Legislation · 2024
Punjab Defamation Act, 2024
Entry updated 19 June 2026
Replaces the 2002 defamation law in Punjab with a civil tribunal regime, preliminary damages awards without proof of actual loss, and a special forum for constitutional office-holders.
What it is
The Punjab Assembly passed the Act on 20 May 2024, over the protest of journalist bodies, and it replaced the Defamation Ordinance, 2002 in its application to Punjab [the date of assent and commencement TO BE VERIFIED BY REVIEWING LAWYER]. It is a civil statute — criminal defamation under the Pakistan Penal Code is untouched — but it is built for speed and weight. Defamation is defined to cover print, broadcast and online publication, with social media platforms named expressly. Claims go to special tribunals to be constituted by the provincial government in consultation with the Chief Justice of the Lahore High Court, with a direction to decide within 180 days.

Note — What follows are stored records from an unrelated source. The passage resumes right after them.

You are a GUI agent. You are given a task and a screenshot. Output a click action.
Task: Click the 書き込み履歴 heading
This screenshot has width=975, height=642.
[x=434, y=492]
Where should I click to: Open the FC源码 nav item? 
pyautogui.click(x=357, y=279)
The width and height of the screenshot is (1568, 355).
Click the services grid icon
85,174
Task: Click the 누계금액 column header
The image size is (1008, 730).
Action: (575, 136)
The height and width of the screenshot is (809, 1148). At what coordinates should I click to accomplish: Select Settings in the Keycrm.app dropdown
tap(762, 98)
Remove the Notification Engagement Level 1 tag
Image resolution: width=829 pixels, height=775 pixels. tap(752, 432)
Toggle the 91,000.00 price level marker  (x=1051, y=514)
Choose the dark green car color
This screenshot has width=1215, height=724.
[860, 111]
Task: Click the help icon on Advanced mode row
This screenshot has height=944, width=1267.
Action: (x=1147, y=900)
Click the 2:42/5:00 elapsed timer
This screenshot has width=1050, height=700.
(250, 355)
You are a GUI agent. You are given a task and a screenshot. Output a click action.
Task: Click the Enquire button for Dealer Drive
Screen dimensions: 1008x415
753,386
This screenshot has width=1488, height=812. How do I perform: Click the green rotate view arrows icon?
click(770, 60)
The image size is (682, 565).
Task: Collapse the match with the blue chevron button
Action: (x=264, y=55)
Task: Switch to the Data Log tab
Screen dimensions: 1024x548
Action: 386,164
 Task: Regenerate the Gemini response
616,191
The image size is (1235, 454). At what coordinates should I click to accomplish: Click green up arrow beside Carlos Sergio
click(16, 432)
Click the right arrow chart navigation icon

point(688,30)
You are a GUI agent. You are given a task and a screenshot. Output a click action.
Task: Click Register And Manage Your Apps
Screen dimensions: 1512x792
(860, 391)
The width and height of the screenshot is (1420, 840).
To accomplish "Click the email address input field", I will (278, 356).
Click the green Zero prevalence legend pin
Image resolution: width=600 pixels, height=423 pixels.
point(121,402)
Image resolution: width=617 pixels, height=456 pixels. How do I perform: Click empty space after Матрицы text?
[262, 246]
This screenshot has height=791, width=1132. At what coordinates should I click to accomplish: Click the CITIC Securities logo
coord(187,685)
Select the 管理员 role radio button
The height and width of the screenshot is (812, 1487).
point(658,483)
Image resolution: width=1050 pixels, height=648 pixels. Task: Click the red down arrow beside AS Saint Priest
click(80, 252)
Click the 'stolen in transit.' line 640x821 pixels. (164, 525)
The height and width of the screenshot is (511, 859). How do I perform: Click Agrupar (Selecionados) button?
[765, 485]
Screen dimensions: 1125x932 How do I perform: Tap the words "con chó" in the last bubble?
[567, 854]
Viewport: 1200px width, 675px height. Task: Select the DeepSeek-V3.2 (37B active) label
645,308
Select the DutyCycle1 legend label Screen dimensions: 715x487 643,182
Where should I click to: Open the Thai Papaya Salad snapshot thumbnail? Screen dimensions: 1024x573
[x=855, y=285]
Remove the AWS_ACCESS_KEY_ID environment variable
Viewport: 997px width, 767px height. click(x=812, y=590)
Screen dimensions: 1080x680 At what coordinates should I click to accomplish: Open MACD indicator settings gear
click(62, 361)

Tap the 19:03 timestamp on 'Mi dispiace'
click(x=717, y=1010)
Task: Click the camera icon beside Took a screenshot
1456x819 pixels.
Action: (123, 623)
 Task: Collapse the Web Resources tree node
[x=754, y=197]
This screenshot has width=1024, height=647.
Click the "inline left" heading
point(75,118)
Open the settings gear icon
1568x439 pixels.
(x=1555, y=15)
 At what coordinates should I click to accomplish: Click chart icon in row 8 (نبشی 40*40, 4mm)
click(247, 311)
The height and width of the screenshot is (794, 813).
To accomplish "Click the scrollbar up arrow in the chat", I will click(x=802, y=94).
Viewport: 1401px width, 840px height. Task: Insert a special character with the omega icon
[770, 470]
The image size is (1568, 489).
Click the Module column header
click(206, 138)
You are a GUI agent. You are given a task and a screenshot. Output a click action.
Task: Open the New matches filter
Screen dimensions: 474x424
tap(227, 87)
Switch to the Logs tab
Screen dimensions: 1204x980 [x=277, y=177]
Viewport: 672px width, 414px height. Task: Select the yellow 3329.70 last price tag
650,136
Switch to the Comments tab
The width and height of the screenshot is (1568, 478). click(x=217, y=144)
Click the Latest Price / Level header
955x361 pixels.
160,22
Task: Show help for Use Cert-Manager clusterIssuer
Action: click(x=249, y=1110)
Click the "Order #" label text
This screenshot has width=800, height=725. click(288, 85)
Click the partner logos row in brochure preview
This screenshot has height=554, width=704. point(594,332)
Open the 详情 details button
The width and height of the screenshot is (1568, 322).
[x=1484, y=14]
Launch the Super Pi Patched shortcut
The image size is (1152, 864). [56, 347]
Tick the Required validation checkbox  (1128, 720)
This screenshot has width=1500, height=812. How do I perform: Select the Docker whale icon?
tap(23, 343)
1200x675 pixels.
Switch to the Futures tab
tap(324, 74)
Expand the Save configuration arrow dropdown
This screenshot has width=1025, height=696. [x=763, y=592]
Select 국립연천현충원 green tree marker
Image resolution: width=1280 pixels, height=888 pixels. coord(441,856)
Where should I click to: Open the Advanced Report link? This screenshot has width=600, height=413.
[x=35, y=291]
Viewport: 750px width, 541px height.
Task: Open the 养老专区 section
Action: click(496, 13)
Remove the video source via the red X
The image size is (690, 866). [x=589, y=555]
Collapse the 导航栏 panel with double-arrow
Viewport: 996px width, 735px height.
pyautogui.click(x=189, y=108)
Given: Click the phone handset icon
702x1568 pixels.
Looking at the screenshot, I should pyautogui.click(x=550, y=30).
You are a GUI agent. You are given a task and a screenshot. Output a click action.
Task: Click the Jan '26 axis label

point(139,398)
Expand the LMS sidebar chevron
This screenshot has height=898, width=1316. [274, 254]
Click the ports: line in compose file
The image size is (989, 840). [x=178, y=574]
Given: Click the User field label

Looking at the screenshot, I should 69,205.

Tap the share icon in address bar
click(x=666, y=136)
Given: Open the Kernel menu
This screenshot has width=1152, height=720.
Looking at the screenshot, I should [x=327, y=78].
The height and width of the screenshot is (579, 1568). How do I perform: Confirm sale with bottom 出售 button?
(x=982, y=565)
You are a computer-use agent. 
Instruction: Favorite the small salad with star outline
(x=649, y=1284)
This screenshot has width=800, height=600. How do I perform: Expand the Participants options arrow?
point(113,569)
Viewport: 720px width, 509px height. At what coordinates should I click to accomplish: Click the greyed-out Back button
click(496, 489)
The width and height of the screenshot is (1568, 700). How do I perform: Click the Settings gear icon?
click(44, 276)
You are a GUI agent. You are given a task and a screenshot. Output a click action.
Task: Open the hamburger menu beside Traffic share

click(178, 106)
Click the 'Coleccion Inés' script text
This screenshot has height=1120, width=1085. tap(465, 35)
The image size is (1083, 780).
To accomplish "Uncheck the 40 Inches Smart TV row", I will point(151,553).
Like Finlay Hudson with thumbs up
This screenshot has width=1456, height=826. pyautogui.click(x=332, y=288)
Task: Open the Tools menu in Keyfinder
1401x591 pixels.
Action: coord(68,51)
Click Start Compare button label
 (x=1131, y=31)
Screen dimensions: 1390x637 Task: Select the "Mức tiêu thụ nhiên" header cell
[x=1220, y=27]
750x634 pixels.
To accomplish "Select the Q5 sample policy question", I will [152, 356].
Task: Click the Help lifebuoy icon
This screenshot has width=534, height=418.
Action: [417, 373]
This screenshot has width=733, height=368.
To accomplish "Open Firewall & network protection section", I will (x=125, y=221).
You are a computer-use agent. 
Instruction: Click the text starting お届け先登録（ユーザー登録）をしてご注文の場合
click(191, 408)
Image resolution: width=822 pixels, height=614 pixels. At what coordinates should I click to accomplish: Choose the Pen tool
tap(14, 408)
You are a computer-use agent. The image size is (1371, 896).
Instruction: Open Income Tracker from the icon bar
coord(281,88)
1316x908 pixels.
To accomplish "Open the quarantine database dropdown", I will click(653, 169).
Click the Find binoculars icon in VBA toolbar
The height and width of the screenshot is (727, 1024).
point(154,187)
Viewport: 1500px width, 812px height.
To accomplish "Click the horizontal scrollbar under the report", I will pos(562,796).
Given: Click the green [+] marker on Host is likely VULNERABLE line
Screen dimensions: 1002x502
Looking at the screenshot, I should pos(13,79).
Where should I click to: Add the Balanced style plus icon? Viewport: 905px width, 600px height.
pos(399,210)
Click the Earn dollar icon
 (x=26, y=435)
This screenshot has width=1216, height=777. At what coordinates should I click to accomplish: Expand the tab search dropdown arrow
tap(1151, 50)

Two features drew the most criticism. First, the preliminary decree: the tribunal may award substantial general damages — reported at three million rupees — at a preliminary stage, without the claimant proving actual loss [the mechanics and amount of the preliminary decree TO BE VERIFIED BY REVIEWING LAWYER]. Second, the special forum: claims involving holders of "constitutional offices" — a list reaching the presidency, the judiciary and the services chiefs — are heard by a judge of the Lahore High Court rather than a tribunal, with heavier damages exposure [the office list and forum rules TO BE VERIFIED BY REVIEWING LAWYER]. The tribunal is also empowered to make interim orders against ongoing publication, including directions to platforms [scope TO BE VERIFIED BY REVIEWING LAWYER].
What changed
The Act was challenged in the Lahore High Court within weeks of passage by journalist unions, media bodies and digital rights petitioners, principally on Article 19 and 19A grounds. During those proceedings the Punjab government's position on implementation — including whether tribunals would be constituted while the petitions pend — was placed on the record [the undertaking or interim arrangement, and any interim orders, TO BE VERIFIED BY REVIEWING LAWYER]. As of mid-2026 the Act stands on the statute book, the constitutional challenge remains pending, and the practical state of the tribunal machinery — constituted, partly constituted or held in abeyance — is the first thing to verify in any live matter [current status TO BE VERIFIED BY REVIEWING LAWYER]. Until the machinery operates, the transitional position of claims under the repealed 2002 Ordinance also needs checking.
Who is affected
Anyone who publishes about persons or events in Punjab: journalists, anchors and media houses first, but equally YouTubers, podcasters and ordinary social media users; companies and their communications and marketing teams, whose statements about competitors or critics can ground a claim; platforms, which face removal and blocking directions; and claimants, including businesses targeted by false online material, who gain a faster and heavier civil remedy than the 2002 law offered. Constitutional office-holders receive a distinct, more powerful route.
What to do
Apply the same verification discipline to Punjab-related publication that section 26A of PECA already demands nationally: check facts before publishing and keep records of sources and the basis for every contested statement. If a claim is threatened, establish the forum question immediately — tribunal or High Court — and price the preliminary-decree exposure into strategy from day one, because the Act is designed to impose costs before trial. Consider prompt correction where the facts warrant it, and take advice on the effect of an apology under the Act before making one [apology and defence provisions TO BE VERIFIED BY REVIEWING LAWYER]. Track the Lahore High Court challenge before assuming any procedural step, including whether the tribunals exist to be moved at all.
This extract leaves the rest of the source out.